═════ EXERCISE INPUT ═════

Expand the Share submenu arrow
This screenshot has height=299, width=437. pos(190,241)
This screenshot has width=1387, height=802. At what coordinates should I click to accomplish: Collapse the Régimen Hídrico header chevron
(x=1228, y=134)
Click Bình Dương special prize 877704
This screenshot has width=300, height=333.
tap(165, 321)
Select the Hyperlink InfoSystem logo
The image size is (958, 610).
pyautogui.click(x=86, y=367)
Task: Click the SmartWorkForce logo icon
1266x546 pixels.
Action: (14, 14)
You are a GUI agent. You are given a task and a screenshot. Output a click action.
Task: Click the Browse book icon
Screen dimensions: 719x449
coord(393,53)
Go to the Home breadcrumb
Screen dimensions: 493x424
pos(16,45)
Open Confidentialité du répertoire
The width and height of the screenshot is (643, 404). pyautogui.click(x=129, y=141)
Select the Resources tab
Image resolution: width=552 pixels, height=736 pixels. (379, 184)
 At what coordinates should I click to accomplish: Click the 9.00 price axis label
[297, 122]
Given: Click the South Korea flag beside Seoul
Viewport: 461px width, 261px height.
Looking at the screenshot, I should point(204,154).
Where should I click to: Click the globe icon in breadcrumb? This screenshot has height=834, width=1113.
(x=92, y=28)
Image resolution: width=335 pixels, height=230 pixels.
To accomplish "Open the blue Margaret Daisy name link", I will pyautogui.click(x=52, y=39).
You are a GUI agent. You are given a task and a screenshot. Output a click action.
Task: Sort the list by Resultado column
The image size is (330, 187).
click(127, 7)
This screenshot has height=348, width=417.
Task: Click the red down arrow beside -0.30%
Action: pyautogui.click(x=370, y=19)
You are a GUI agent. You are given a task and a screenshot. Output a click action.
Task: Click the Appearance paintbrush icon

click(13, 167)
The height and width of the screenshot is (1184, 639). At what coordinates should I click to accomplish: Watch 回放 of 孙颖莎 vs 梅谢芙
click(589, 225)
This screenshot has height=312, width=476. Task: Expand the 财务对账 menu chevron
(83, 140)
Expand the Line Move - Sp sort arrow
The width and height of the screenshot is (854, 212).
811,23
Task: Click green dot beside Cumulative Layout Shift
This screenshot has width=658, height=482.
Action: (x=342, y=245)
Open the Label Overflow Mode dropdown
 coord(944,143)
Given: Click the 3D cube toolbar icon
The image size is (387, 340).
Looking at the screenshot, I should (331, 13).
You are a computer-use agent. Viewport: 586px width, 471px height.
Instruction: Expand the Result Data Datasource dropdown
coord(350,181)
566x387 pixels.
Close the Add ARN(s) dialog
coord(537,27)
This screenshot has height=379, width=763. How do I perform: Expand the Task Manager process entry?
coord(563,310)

═════

--- DO THIS ---
Copy all of the material above, swapping each "GUI agent" for "screen agent" and changing nothing else.

--- OUTPUT FOR THIS EXERCISE ---
Expand the Share submenu arrow
This screenshot has height=299, width=437. pos(190,241)
This screenshot has width=1387, height=802. At what coordinates should I click to accomplish: Collapse the Régimen Hídrico header chevron
(x=1228, y=134)
Click Bình Dương special prize 877704
This screenshot has width=300, height=333.
tap(165, 321)
Select the Hyperlink InfoSystem logo
The image size is (958, 610).
pyautogui.click(x=86, y=367)
Task: Click the SmartWorkForce logo icon
1266x546 pixels.
Action: (14, 14)
You are a screen agent. You are given a task and a screenshot. Output a click action.
Task: Click the Browse book icon
Screen dimensions: 719x449
coord(393,53)
Go to the Home breadcrumb
Screen dimensions: 493x424
pos(16,45)
Open Confidentialité du répertoire
The width and height of the screenshot is (643, 404). pyautogui.click(x=129, y=141)
Select the Resources tab
Image resolution: width=552 pixels, height=736 pixels. (379, 184)
 At what coordinates should I click to accomplish: Click the 9.00 price axis label
[297, 122]
Given: Click the South Korea flag beside Seoul
Viewport: 461px width, 261px height.
Looking at the screenshot, I should point(204,154).
Where should I click to: Click the globe icon in breadcrumb? This screenshot has height=834, width=1113.
(x=92, y=28)
Image resolution: width=335 pixels, height=230 pixels.
To accomplish "Open the blue Margaret Daisy name link", I will pyautogui.click(x=52, y=39).
You are a screen agent. You are given a task and a screenshot. Output a click action.
Task: Sort the list by Resultado column
The image size is (330, 187).
click(127, 7)
This screenshot has height=348, width=417.
Task: Click the red down arrow beside -0.30%
Action: pyautogui.click(x=370, y=19)
You are a screen agent. You are given a task and a screenshot. Output a click action.
Task: Click the Appearance paintbrush icon

click(13, 167)
The height and width of the screenshot is (1184, 639). At what coordinates should I click to accomplish: Watch 回放 of 孙颖莎 vs 梅谢芙
click(589, 225)
This screenshot has height=312, width=476. Task: Expand the 财务对账 menu chevron
(83, 140)
Expand the Line Move - Sp sort arrow
The width and height of the screenshot is (854, 212).
811,23
Task: Click green dot beside Cumulative Layout Shift
This screenshot has width=658, height=482.
Action: (x=342, y=245)
Open the Label Overflow Mode dropdown
 coord(944,143)
Given: Click the 3D cube toolbar icon
The image size is (387, 340).
Looking at the screenshot, I should (331, 13).
You are a computer-use agent. Viewport: 586px width, 471px height.
Instruction: Expand the Result Data Datasource dropdown
coord(350,181)
566x387 pixels.
Close the Add ARN(s) dialog
coord(537,27)
This screenshot has height=379, width=763. How do I perform: Expand the Task Manager process entry?
coord(563,310)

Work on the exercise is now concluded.